Study of 17 countries shows founding families exert a crucial influence

20 July 2022, Munich. Publicly traded family businesses in Europe do business with a longer-term perspective and more successfully than companies that are not family businesses – and the greater the influence of the founding family, the better their performance. This is the conclusion reached by the study “Listed family firms in Europe” commissioned by the Foundation for Family Businesses and authored by an international research team directed by Dr Marc Steffen Rapp, Professor of Economics at the Marburg Centre for Institutional Economics of the Philipps-Universität Marburg.

Higher job growth

Listed family businesses recorded higher employment growth in the period under review.
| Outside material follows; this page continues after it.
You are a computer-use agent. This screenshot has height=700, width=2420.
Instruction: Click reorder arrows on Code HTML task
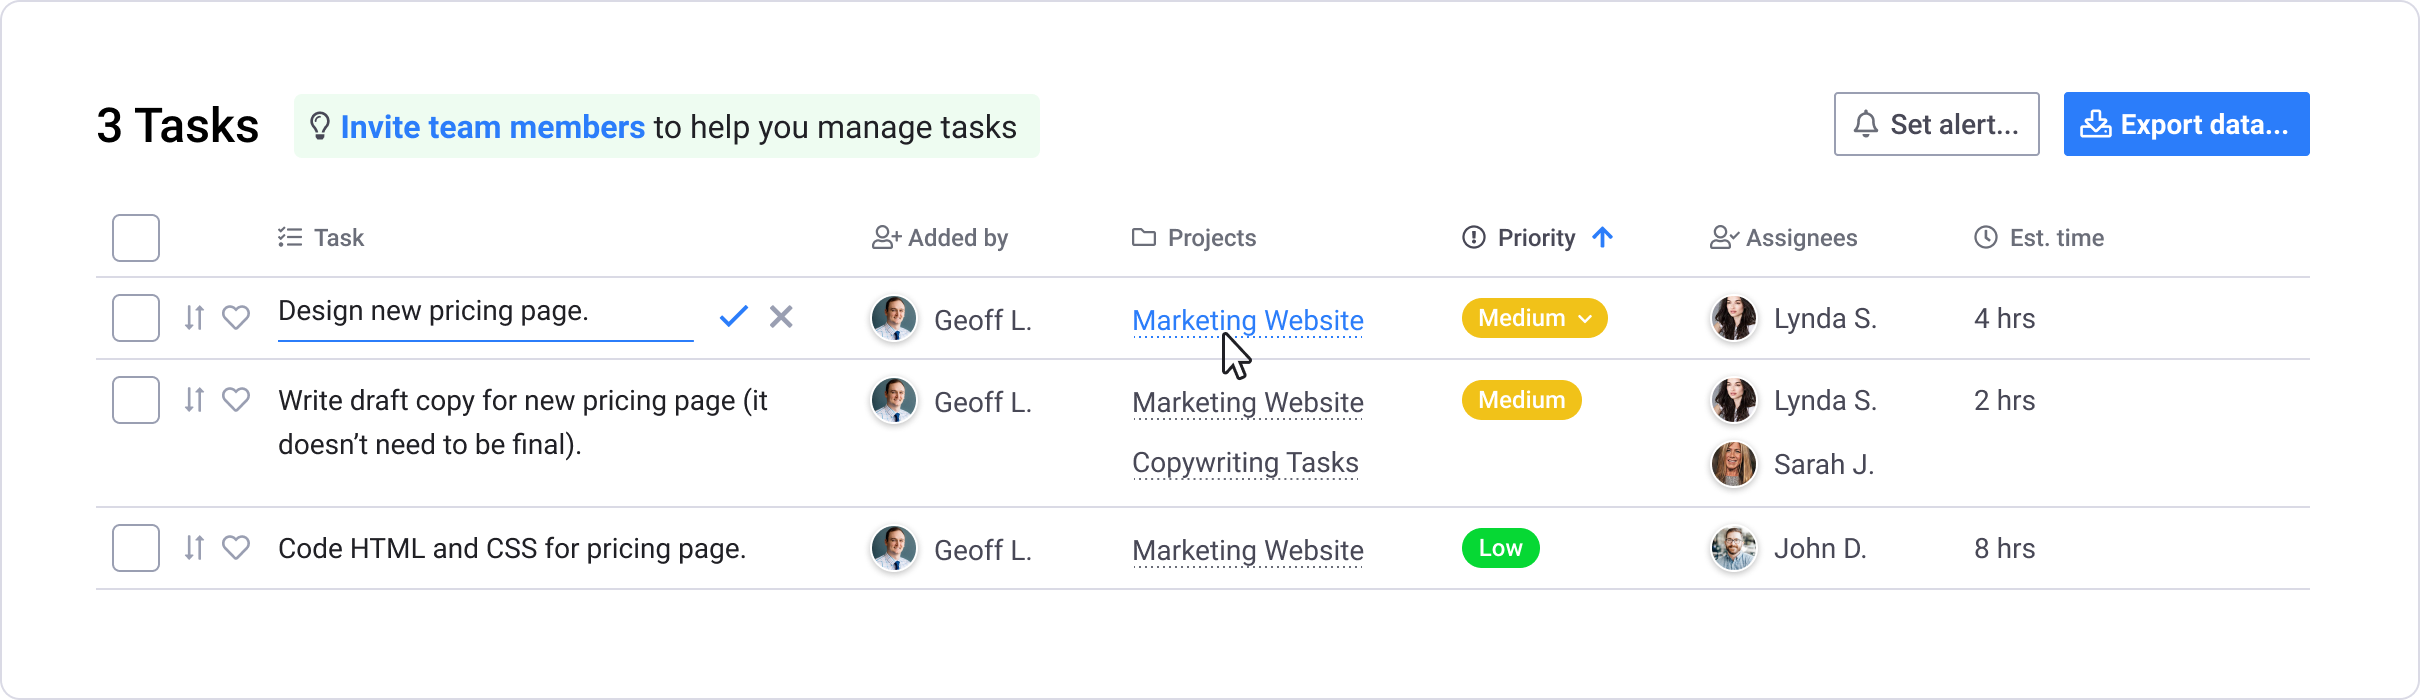click(x=194, y=548)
They also charted comparatively higher value creation per capita and were more profitable than firms that are not family businesses, as measured by the key indicators “return on assets” and “return on equity”. From the perspective of the capital market, it is also interesting that when it comes to total return (capital gains plus dividend yield), family businesses do considerably better at an average 7.0 per cent than non-family businesses with 5.6 per cent.
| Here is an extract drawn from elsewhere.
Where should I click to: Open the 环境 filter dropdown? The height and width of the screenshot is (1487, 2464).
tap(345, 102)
“Family companies focus on a long-term, solid approach when doing business. They think in generations, not quarters. This makes them a counter-model to large corporations with widely spread shareholdings, which are frequently concerned most of all with meeting investors’ short-term expectations”, notes Professor Rainer Kirchdörfer, Executive Board member of the Foundation for Family Businesses.

Entrepreneurial spirit drives business success

Dr Simone Bagel-Trah, Chairwoman of the Supervisory Board and the Shareholders' Committee of Henkel, explains the comparatively good performance of listed family firms this way: “A significant driver in economic success is entrepreneurial spirit, which is often deeply rooted in family companies in particular. In this context, listed family companies can bring together the best of two worlds – increased transparency and comparability with competitors combined with a long-term perspective and a corporate culture characterised by family values. As an anchor shareholder, a family has a special interest in the company being successful over the long term and staying competitive.”
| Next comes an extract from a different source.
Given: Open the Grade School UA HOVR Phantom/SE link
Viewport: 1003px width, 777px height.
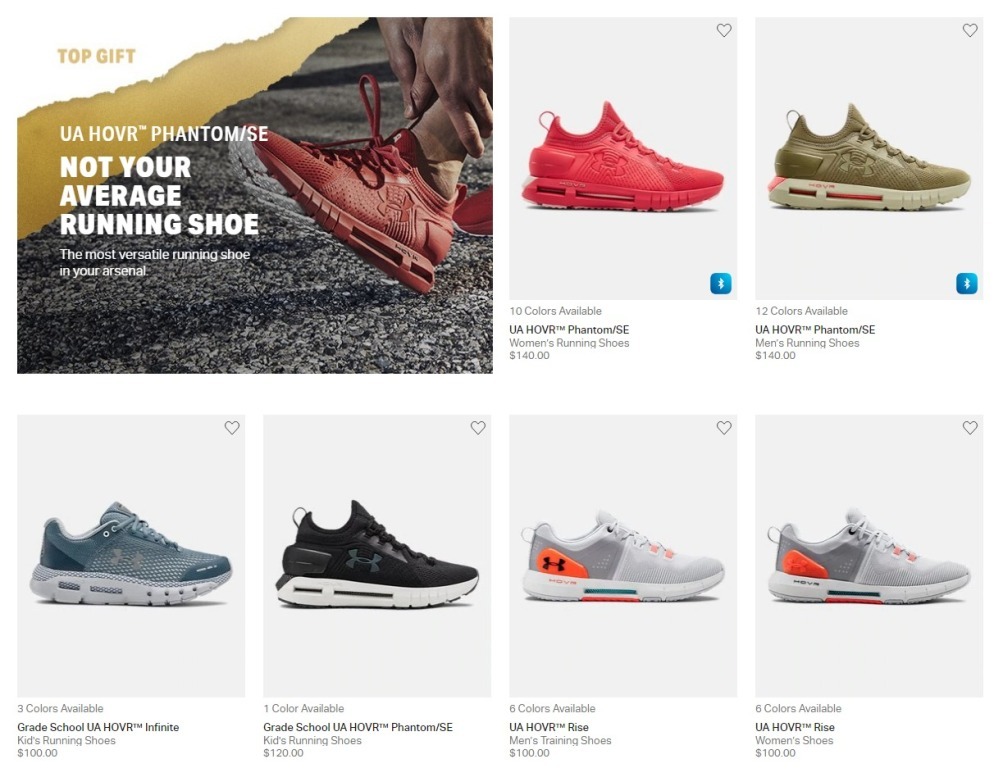Looking at the screenshot, I should click(358, 727).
At 32 per cent of all companies worldwide, listed family businesses make up a substantial part of the capital market. They even amount to more than 40 per cent of companies in France, Germany, Greece, Italy and Portugal. By contrast, Finland, Ireland, the Netherlands and Great Britain have comparatively few family firms among their publicly traded companies.

A key factor on the capital markets

Among family firms, those companies rate especially positively whose family founders continue to exert a crucial influence on the business. They make up more than 60 per cent of listed family firms, and 20 per cent of all the listed companies in the countries examined. These founding family businesses grow faster in terms of turnover and employment. They are also more profitable than other companies. On average, they generate an annual total return of 7.6 per cent – compared to 6.3 per cent for family businesses without a connection to a founder.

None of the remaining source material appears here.